Exercise aim: Omitting the pictures, print every line below exactly as it stands.

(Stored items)
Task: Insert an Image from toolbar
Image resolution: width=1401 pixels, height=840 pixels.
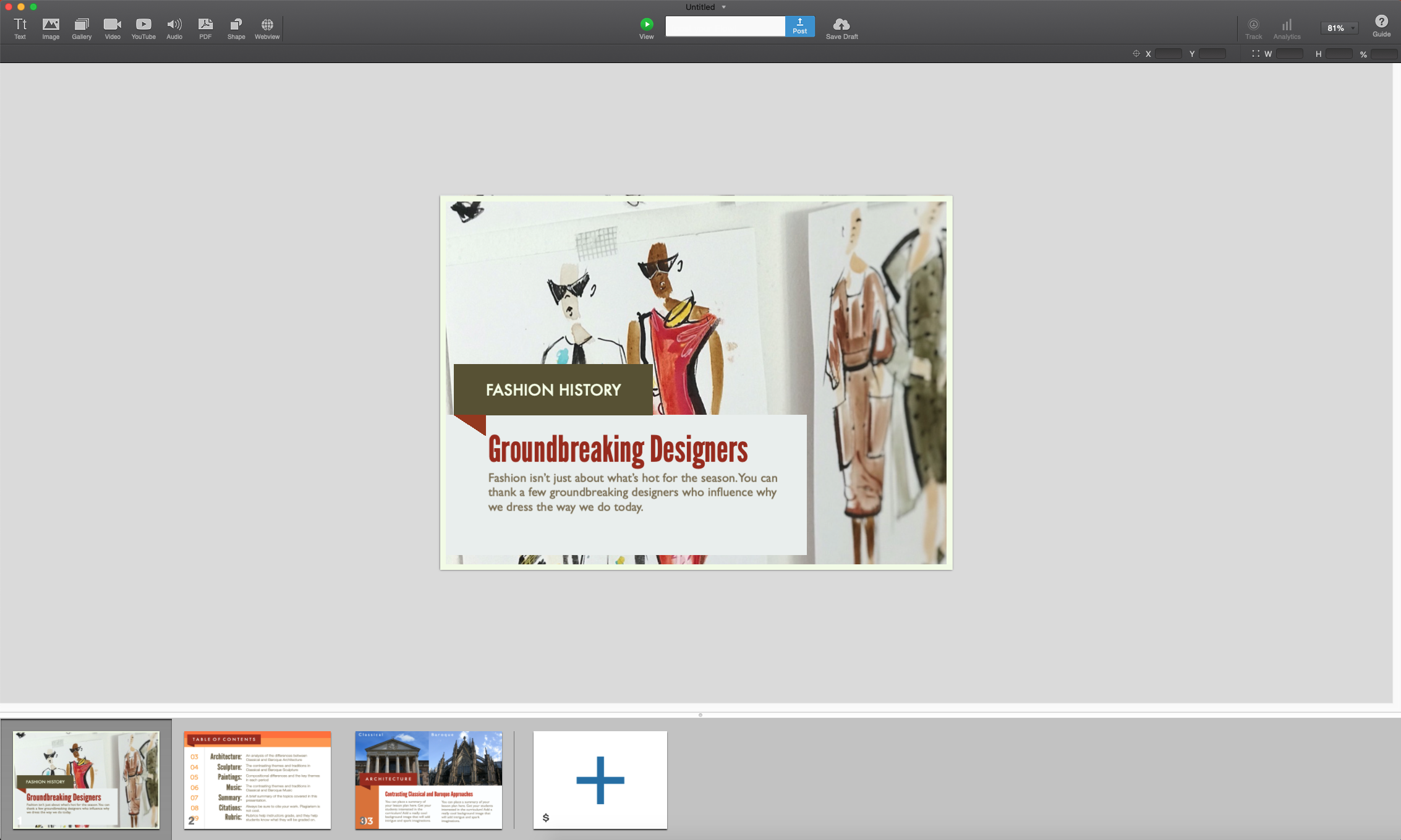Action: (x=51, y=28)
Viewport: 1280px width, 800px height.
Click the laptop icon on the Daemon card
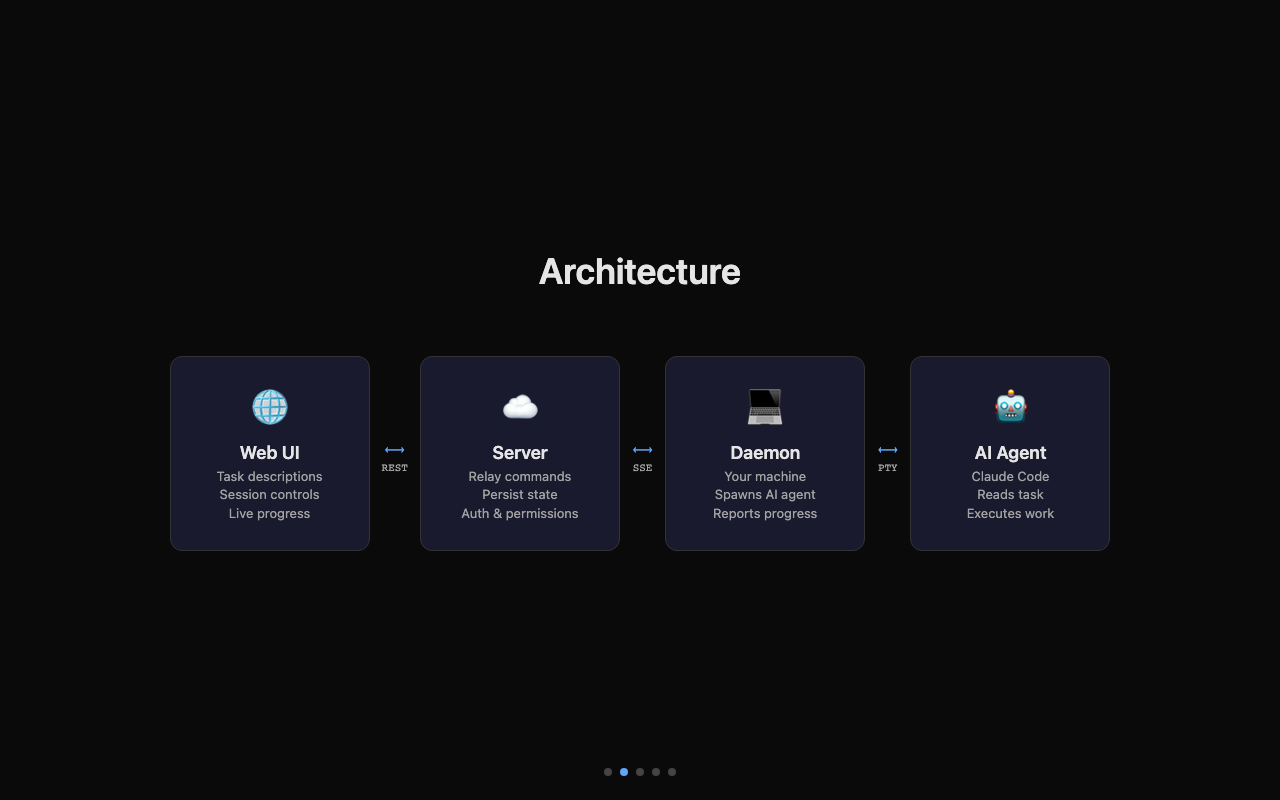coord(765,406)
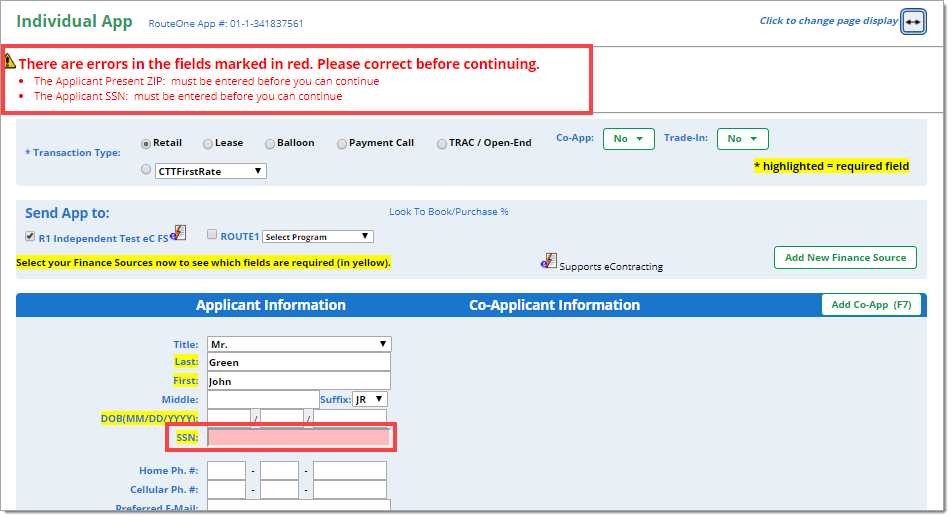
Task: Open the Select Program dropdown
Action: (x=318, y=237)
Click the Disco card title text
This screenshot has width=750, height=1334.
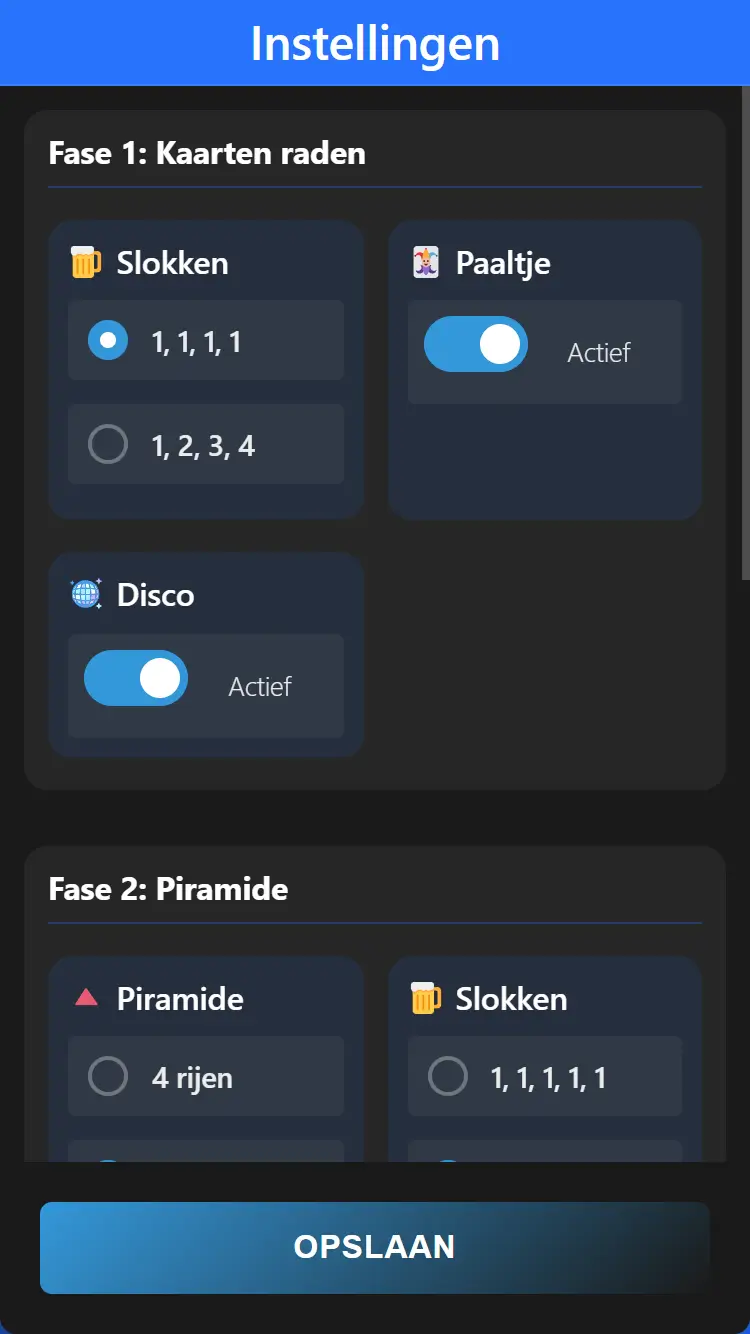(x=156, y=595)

Response to the task:
Task: Insert an Image from toolbar
Image resolution: width=1401 pixels, height=840 pixels.
Action: (x=51, y=28)
Viewport: 1280px width, 800px height.
Click the laptop icon on the Daemon card
coord(765,406)
Task: Open the Select Program dropdown
Action: (x=318, y=237)
Click the Disco card title text
This screenshot has width=750, height=1334.
(x=156, y=595)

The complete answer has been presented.